— Task to carry out —
Repeat the data exactly, with every line included.

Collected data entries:

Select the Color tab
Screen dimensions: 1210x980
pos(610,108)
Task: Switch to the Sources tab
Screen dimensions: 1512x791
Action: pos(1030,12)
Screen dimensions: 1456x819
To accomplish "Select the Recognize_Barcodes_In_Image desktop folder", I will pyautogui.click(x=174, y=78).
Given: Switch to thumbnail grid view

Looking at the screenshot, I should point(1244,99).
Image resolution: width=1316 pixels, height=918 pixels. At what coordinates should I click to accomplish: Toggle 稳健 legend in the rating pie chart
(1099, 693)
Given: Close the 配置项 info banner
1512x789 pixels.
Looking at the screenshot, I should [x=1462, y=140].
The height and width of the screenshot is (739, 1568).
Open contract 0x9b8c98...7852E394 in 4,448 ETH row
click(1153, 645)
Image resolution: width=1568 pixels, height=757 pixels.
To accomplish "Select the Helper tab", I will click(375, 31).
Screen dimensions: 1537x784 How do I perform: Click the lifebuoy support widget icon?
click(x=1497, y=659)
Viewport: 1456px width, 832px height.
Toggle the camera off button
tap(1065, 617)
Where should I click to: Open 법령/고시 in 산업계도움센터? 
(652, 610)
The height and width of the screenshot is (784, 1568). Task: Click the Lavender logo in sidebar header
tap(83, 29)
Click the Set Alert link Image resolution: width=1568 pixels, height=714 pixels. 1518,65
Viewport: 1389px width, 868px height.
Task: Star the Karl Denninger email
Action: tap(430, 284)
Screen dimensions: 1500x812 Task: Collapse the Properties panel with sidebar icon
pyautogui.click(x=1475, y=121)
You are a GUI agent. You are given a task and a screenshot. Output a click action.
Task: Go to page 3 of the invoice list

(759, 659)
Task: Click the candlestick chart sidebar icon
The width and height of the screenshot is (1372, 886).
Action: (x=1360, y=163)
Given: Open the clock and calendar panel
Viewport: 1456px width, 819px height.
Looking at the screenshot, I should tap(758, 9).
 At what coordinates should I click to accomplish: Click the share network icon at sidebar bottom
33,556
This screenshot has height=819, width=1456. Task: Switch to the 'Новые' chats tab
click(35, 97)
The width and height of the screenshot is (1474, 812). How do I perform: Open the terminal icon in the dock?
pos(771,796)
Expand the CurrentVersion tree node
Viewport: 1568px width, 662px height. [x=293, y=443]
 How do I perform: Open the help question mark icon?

— Exercise answer —
Select the Color tab
Screen dimensions: 1210x980
pos(610,108)
Task: Switch to the Sources tab
Screen dimensions: 1512x791
Action: pos(1030,12)
Screen dimensions: 1456x819
To accomplish "Select the Recognize_Barcodes_In_Image desktop folder", I will pyautogui.click(x=174, y=78).
Given: Switch to thumbnail grid view

Looking at the screenshot, I should point(1244,99).
Image resolution: width=1316 pixels, height=918 pixels. At what coordinates should I click to accomplish: Toggle 稳健 legend in the rating pie chart
(1099, 693)
Given: Close the 配置项 info banner
1512x789 pixels.
Looking at the screenshot, I should [x=1462, y=140].
The height and width of the screenshot is (739, 1568).
Open contract 0x9b8c98...7852E394 in 4,448 ETH row
click(1153, 645)
Image resolution: width=1568 pixels, height=757 pixels.
To accomplish "Select the Helper tab", I will click(375, 31).
Screen dimensions: 1537x784 How do I perform: Click the lifebuoy support widget icon?
click(x=1497, y=659)
Viewport: 1456px width, 832px height.
Toggle the camera off button
tap(1065, 617)
Where should I click to: Open 법령/고시 in 산업계도움센터? 
(652, 610)
The height and width of the screenshot is (784, 1568). Task: Click the Lavender logo in sidebar header
tap(83, 29)
Click the Set Alert link Image resolution: width=1568 pixels, height=714 pixels. 1518,65
Viewport: 1389px width, 868px height.
Task: Star the Karl Denninger email
Action: tap(430, 284)
Screen dimensions: 1500x812 Task: Collapse the Properties panel with sidebar icon
pyautogui.click(x=1475, y=121)
You are a GUI agent. You are given a task and a screenshot. Output a click action.
Task: Go to page 3 of the invoice list

(759, 659)
Task: Click the candlestick chart sidebar icon
The width and height of the screenshot is (1372, 886).
Action: (x=1360, y=163)
Given: Open the clock and calendar panel
Viewport: 1456px width, 819px height.
Looking at the screenshot, I should tap(758, 9).
 At what coordinates should I click to accomplish: Click the share network icon at sidebar bottom
33,556
This screenshot has height=819, width=1456. Task: Switch to the 'Новые' chats tab
click(35, 97)
The width and height of the screenshot is (1474, 812). How do I perform: Open the terminal icon in the dock?
pos(771,796)
Expand the CurrentVersion tree node
Viewport: 1568px width, 662px height. [x=293, y=443]
 How do I perform: Open the help question mark icon?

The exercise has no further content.